Emergency Trauma Management Course

Are you a GP, maybe a locum who spends time moonlighting in ED?  Do you work in an area that has no dedicated trauma service – hence you may be it one day?

Or are you a trainee – a young doctor wanting to go bush or into Emergency training?

Have you done the EMST or ATLS course?

If you have answered “Yes” to any of the above questions – then I have a piece of advice for you…..

Check out the ETM Course!    EMERGENCY TRAUMA MANAGEMENT

What is it?
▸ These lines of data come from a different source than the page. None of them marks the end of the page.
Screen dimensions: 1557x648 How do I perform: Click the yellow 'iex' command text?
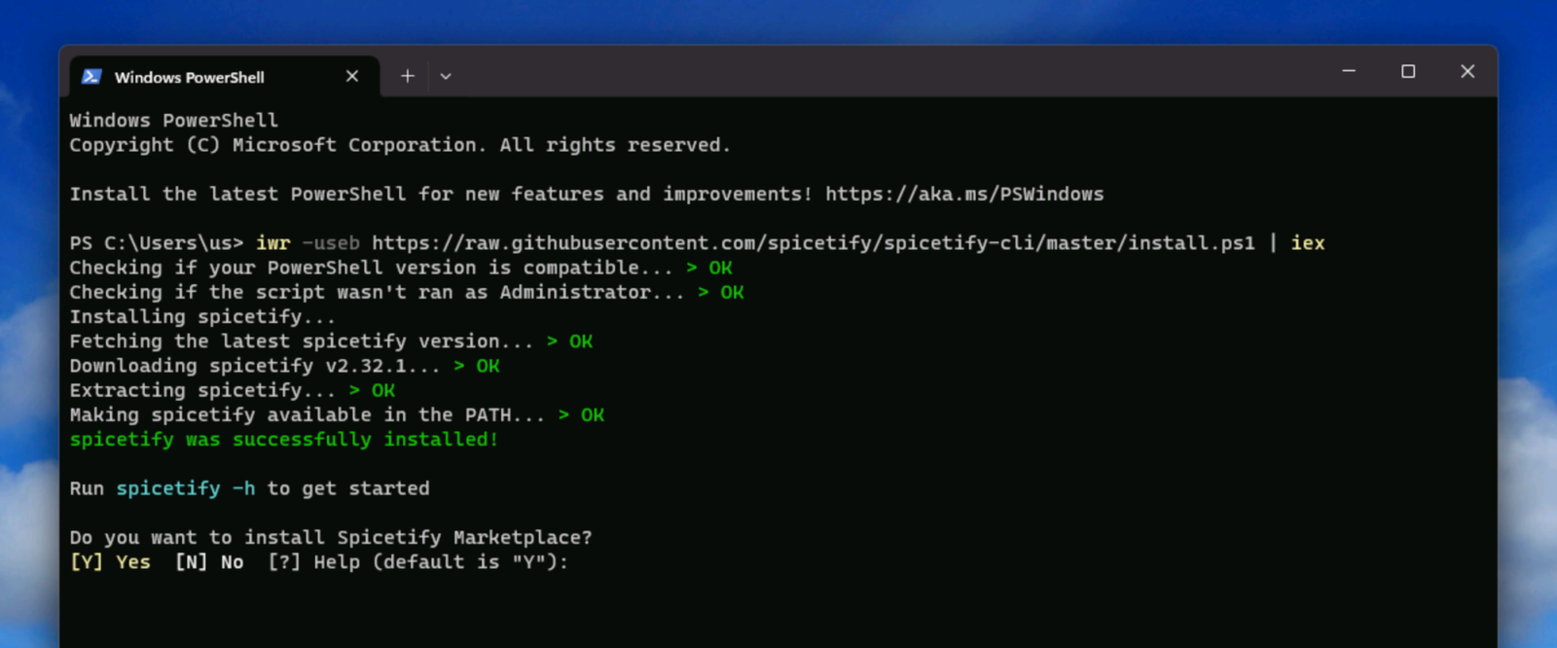pyautogui.click(x=1307, y=243)
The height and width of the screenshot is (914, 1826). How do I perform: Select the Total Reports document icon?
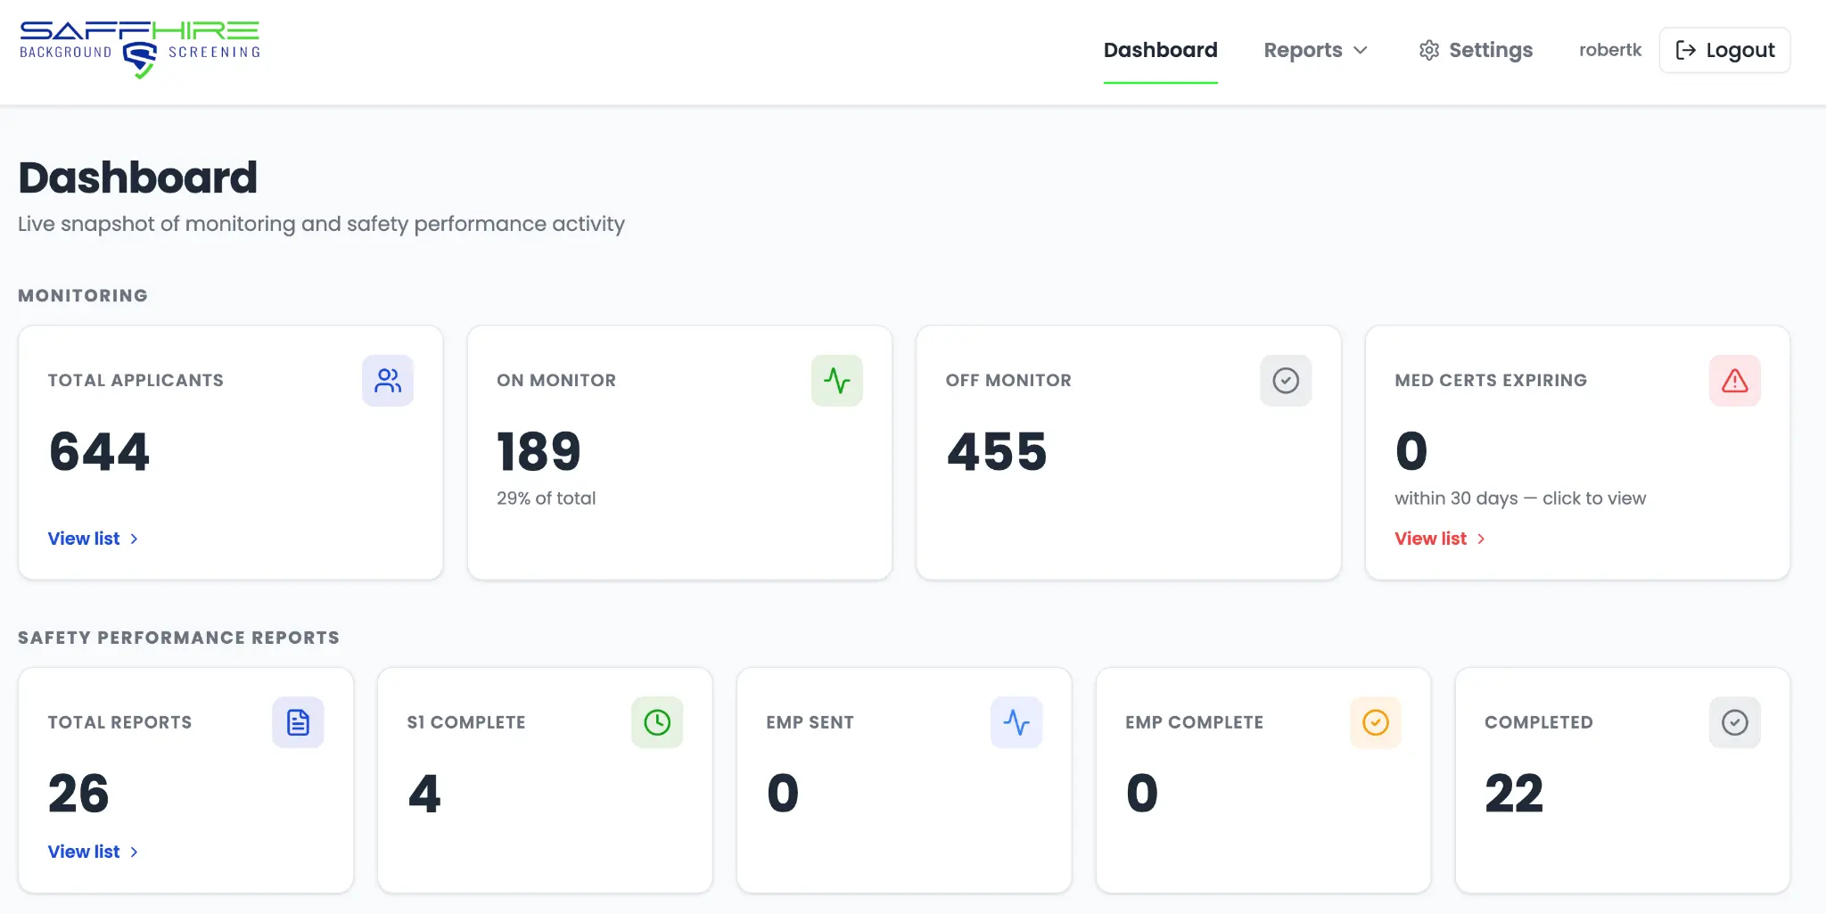point(299,722)
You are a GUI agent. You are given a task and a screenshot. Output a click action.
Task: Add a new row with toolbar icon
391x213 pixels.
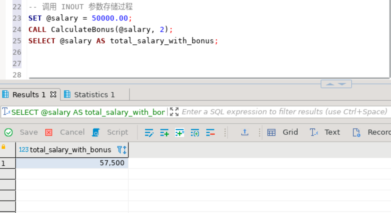tap(164, 132)
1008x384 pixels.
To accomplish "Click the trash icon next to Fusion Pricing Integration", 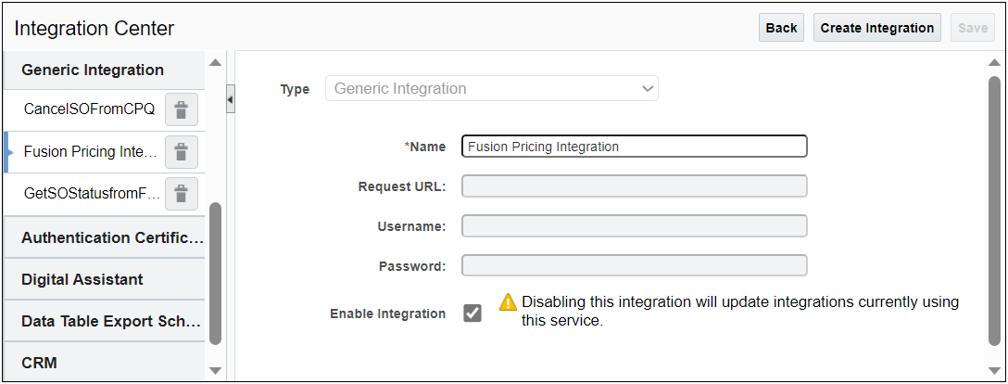I will coord(182,151).

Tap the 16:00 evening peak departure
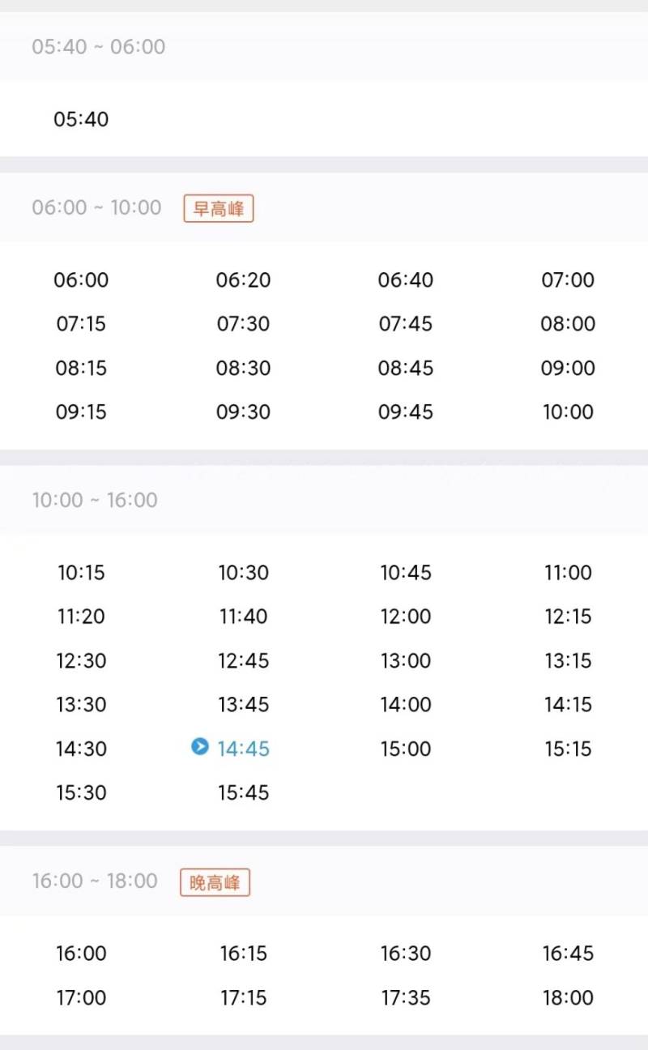click(81, 954)
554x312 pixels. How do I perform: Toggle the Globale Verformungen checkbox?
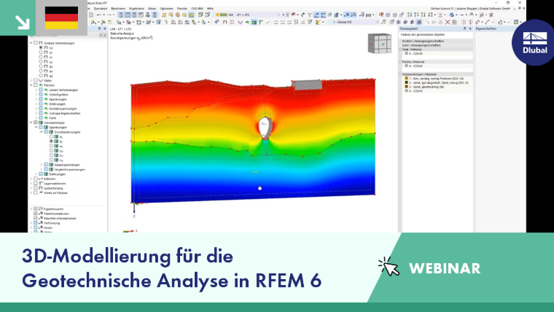(36, 43)
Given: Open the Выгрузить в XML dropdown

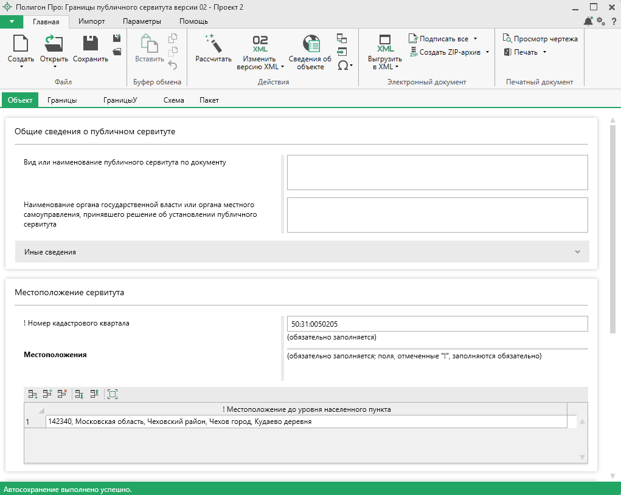Looking at the screenshot, I should 397,67.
Well the mane say it really – it is a trauma course, but not another ABC course.  You are a smart doctor – you know all about the ABCs and can recite the various mnemonics for trauma management – but can you “run a trauma”?

Can you control a team of fellow resusciteers and make stuff happen?  Have you been trained in high-fidelity Sim with emphasis on communication and crew resource management?  Are you up to date with modern imaging pathways, decision-making and life-saving procedures?  Are you able to interpret trauma imaging confidently?

The traditional courses that we have all prepped and passed represent the basic standard of care that one might be able to deliver on a roadside with the usual kit.  However, the ETM course goes to the ceiling – this is about the real-world management of severely injured people in the ED.  Ticking the ABC boxes is not enough – you need to be able to provide first-class care in your ED.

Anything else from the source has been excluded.